Septiembre de 2015 debía suponer un punto de no retorno. Entonces, la agencia medioambiental estadounidense desveló que Volkswagen había estado falsificando los niveles de emisiones de sus vehículos diésel durante seis años. En total, más de once millones de coches habían salido la mercado cumpliendo con las cada día más estrictas regulaciones ambientales de los gobiernos mundiales, pero sobrepasándolas en la práctica. El escándalo, con lógica, supuso un terremoto.
Tres años después poco parece haber cambiado.
Le toca a Nissan. Al menos si atendemos a la catarata incesante de grandes fabricantes implicados en escándalos semejantes. El último en sumarse a la lista ha sido Nissan: hoy mismo se ha visto obligado a reconocer que un número indeterminado de sus modelos incurrían en los mismos ardides ya conocidos dentro de la industria. En los controles teóricos las emisiones quedaban por debajo del umbral establecido, pero en la práctica, en las calles, los superaban ampliamente.
Sucedió en 2017. Nissan ha llegado a tal conclusión conminada por las autoridades japonesas a diversas inspecciones durante el pasado otoño. Según el fabricante, asociado en Europa a Renault, el fraude sólo se produjo en fábricas niponas y en el mercado nacional (es decir, no afectó a los coches exportados la resto del planeta). Nissan ha delegado la responsabilidad de las falsificaciones a un grupo reducido de empleados repartidos a lo largo de cinco puntos de fabricación.
En total, más de 1.100 vehículos salieron al mercado de forma fraudulenta (el modelo más afectado, al parecer, es el deportivo GT-R).
Persistencia. El esquema fraudulento era familiar: o bien los resultados se trucaban artificialmente modificando las condiciones ambientales en las que se realizaban las pruebas (temperatura, humedad, etcétera) o bien se modificaban directamente sobre el papel. Es el mismo procedimiento empleado por Volkswagen durante años. Nissan admite que las malas prácticas se remontan a 2013, por lo que ha pasado alrededor de dos años trucando sus emisiones pese al escándalo Dieselgate.

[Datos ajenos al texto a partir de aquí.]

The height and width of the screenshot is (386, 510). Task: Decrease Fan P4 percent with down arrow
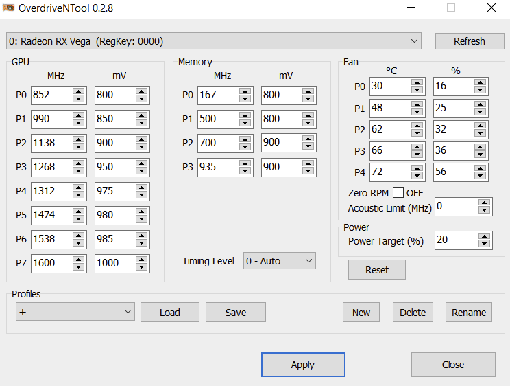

Una plaga. Tal ejemplo ilustra hasta qué punto el fraude se ha extendido dentro de la industria automovilística, y cómo ha continuado ahí pese a la defenestración pública de Volkswagen. Alemania ha concentrado la mayor parte de los casos: Audi, por ejemplo, ha tenido que revisar casi un millón de modelos diésel que tampoco cumplían con los estándares de emisiones marcados por la Unión Europea. Hace escasos meses se vio obligada a retirar aldedor de 60.000 A6 y A7.
El año pasado las autoridades francesas denunciaron idénticas prácticas por parte de Renault. Se sumaron Honda, Mazda, Mitsubishi y Mercedes. A día de hoy la cuestión es quién será el siguiente.
Un escándalo transversal. Más allás de las gravosas consecuencias que el fraude tiene en nuestra salud, el escándalo está dilapidando la imagen pública de la industria del coche. El CEO de Audi era detenido y encarcelado por las autoridades alemanas este mismo mes; Martin Winterkorn, CEO de Volkswagen durante los fraudes, se ha refugiado en Alemania perseguido por la justicia estadounidense; la sede de Porsche fue registrada algunos meses; y el grupo experimentó con monos en ¡cámaras de gas! para medir y trucar las emisiones de sus coches.
De cara al público, es un problema moral. No parece haber mayor tramposo ahí fuera que los fabricantes de automóviles.